April 27, 8:43 pm | [comment link]
6. The_Archer_of_the_Forest wrote:

No. 5.,
I’m curious, Do you think Hispanics or other non-native English speakers were more prone to read Spanish (or other) language newspapers? I know they have those in circulation a lot. Or are they not reading anything in general?

April 27, 10:24 pm | [comment link]
7. RichardKew wrote:

Having moved back to England nearly two years ago my wife and I set about identifying a daily newspaper here. We finally gave up because most of the time of the journalism is so horrible. Our solution has been to continue taking The Economist, to which I have subscribed for at least 25 years, and have on online edition of the New York Times, and we can get Tennessee news from the online Tennessean, etc.
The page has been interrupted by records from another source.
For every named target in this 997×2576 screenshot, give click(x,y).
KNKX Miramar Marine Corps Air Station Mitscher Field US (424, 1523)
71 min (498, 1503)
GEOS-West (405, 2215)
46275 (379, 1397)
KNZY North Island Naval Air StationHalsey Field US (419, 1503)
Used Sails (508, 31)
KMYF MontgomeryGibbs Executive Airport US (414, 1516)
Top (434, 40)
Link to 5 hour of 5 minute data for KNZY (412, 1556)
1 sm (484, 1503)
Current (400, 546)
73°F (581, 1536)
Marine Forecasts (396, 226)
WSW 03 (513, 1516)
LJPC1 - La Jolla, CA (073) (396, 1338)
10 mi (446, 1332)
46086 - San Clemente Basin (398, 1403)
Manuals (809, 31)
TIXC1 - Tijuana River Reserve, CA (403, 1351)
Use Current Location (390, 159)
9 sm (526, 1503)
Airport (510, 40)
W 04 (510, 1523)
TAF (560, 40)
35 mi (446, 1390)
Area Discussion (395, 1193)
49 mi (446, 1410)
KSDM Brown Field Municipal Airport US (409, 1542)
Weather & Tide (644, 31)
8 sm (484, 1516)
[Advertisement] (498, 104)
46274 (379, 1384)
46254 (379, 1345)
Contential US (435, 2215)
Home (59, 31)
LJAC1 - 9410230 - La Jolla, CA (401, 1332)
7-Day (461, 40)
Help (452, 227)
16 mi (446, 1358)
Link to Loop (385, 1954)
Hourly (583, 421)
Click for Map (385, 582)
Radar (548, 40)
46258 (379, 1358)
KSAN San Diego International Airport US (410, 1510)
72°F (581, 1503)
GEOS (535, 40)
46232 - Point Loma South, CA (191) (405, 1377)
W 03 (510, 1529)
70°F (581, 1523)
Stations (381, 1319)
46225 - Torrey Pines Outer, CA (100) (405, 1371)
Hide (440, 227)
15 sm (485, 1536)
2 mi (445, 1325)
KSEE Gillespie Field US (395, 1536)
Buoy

That we have given up the daily subscription to a newspaper suggests how rocky the market for the daily press has become. We want news, not endless pages of shrill commentary. We want articles that edify, not the endless procession of postmodern nonsense that masquerade as such. The sports pages are no good to us because we don’t have an endless appetite for soccer.

So, we have been set free from newspaper thralldom, and do you know, I don’t really miss it!

April 28, 3:35 am | [comment link]
8. Sherri2 wrote:

How about if the papers hired reporters who actually know something about something, instead of graduates of journalism programs?

I think a lot of more experienced writers are being/have been let go - the young ones are cheaper. But during the two semesters I was in UGA’s Henry W. Grady School of Journalism, we were told, more than once, that employers would not look at our journalism classes but at what else we had studied.

Good feature writing is not dead. Good religion writing is not dead. The odds of finding both in the same paper do, however, appear to be diminishing rapidly.

April 28, 12:26 pm | [comment link]
9. deaconjohn25 wrote:

6—Sadly many kids of immigrant families don’t seem to be interested in reading newspapers at all. It is probably a combination of factors. They apparently aren’t interested in reading newspapers published in the language of their parents. Yet the English language dailies ignore immigrant communities of which these kids are still part of.